- _TASK DESCRIPTION_: Once you have read the data below, set it all down again exactly.

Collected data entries
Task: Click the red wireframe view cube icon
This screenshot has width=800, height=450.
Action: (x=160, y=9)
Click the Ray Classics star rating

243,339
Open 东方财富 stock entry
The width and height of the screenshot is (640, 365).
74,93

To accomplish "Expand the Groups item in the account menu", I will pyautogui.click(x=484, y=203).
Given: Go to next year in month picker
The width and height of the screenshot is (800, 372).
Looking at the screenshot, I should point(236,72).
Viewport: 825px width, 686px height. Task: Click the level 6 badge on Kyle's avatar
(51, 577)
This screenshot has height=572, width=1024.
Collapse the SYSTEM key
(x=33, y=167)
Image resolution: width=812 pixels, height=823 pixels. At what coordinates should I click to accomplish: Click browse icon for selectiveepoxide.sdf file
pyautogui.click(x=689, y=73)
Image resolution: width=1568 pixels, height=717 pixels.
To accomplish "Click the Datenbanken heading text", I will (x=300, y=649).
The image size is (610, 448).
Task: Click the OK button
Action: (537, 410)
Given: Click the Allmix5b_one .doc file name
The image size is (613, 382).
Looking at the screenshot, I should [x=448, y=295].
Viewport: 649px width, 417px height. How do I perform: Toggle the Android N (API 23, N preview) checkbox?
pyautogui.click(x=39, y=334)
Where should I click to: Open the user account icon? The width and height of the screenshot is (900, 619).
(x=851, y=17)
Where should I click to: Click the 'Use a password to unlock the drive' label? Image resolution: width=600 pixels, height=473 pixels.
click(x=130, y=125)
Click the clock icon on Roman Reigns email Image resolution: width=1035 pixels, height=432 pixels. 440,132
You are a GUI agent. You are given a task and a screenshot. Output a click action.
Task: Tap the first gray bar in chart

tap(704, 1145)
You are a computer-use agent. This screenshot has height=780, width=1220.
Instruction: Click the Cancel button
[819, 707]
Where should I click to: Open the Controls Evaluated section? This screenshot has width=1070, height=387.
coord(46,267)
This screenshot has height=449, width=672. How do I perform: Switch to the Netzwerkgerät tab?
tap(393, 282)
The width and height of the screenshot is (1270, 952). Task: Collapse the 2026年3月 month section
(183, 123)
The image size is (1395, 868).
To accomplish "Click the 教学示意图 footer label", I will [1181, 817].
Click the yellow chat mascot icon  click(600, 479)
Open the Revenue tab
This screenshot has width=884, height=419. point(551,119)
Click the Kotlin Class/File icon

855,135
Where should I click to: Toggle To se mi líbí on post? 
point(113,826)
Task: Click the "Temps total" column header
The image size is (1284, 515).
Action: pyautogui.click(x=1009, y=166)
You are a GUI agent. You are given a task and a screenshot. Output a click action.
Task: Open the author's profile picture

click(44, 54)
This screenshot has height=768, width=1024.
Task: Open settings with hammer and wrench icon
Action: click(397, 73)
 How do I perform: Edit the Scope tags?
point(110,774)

- _RESPONSE BELOW_:
Task: Click the red wireframe view cube icon
This screenshot has width=800, height=450.
Action: (x=160, y=9)
Click the Ray Classics star rating

243,339
Open 东方财富 stock entry
The width and height of the screenshot is (640, 365).
74,93

To accomplish "Expand the Groups item in the account menu", I will pyautogui.click(x=484, y=203).
Given: Go to next year in month picker
The width and height of the screenshot is (800, 372).
Looking at the screenshot, I should point(236,72).
Viewport: 825px width, 686px height. Task: Click the level 6 badge on Kyle's avatar
(51, 577)
This screenshot has height=572, width=1024.
Collapse the SYSTEM key
(x=33, y=167)
Image resolution: width=812 pixels, height=823 pixels. At what coordinates should I click to accomplish: Click browse icon for selectiveepoxide.sdf file
pyautogui.click(x=689, y=73)
Image resolution: width=1568 pixels, height=717 pixels.
To accomplish "Click the Datenbanken heading text", I will (x=300, y=649).
The image size is (610, 448).
Task: Click the OK button
Action: (537, 410)
Given: Click the Allmix5b_one .doc file name
The image size is (613, 382).
Looking at the screenshot, I should [x=448, y=295].
Viewport: 649px width, 417px height. How do I perform: Toggle the Android N (API 23, N preview) checkbox?
pyautogui.click(x=39, y=334)
Where should I click to: Open the user account icon? The width and height of the screenshot is (900, 619).
(x=851, y=17)
Where should I click to: Click the 'Use a password to unlock the drive' label? Image resolution: width=600 pixels, height=473 pixels.
click(x=130, y=125)
Click the clock icon on Roman Reigns email Image resolution: width=1035 pixels, height=432 pixels. 440,132
You are a GUI agent. You are given a task and a screenshot. Output a click action.
Task: Tap the first gray bar in chart

tap(704, 1145)
You are a computer-use agent. This screenshot has height=780, width=1220.
Instruction: Click the Cancel button
[819, 707]
Where should I click to: Open the Controls Evaluated section? This screenshot has width=1070, height=387.
coord(46,267)
This screenshot has height=449, width=672. How do I perform: Switch to the Netzwerkgerät tab?
tap(393, 282)
The width and height of the screenshot is (1270, 952). Task: Collapse the 2026年3月 month section
(183, 123)
The image size is (1395, 868).
To accomplish "Click the 教学示意图 footer label", I will [1181, 817].
Click the yellow chat mascot icon  click(600, 479)
Open the Revenue tab
This screenshot has width=884, height=419. point(551,119)
Click the Kotlin Class/File icon

855,135
Where should I click to: Toggle To se mi líbí on post? 
point(113,826)
Task: Click the "Temps total" column header
The image size is (1284, 515).
Action: pyautogui.click(x=1009, y=166)
You are a GUI agent. You are given a task and a screenshot. Output a click action.
Task: Open the author's profile picture

click(44, 54)
This screenshot has height=768, width=1024.
Task: Open settings with hammer and wrench icon
Action: click(397, 73)
 How do I perform: Edit the Scope tags?
point(110,774)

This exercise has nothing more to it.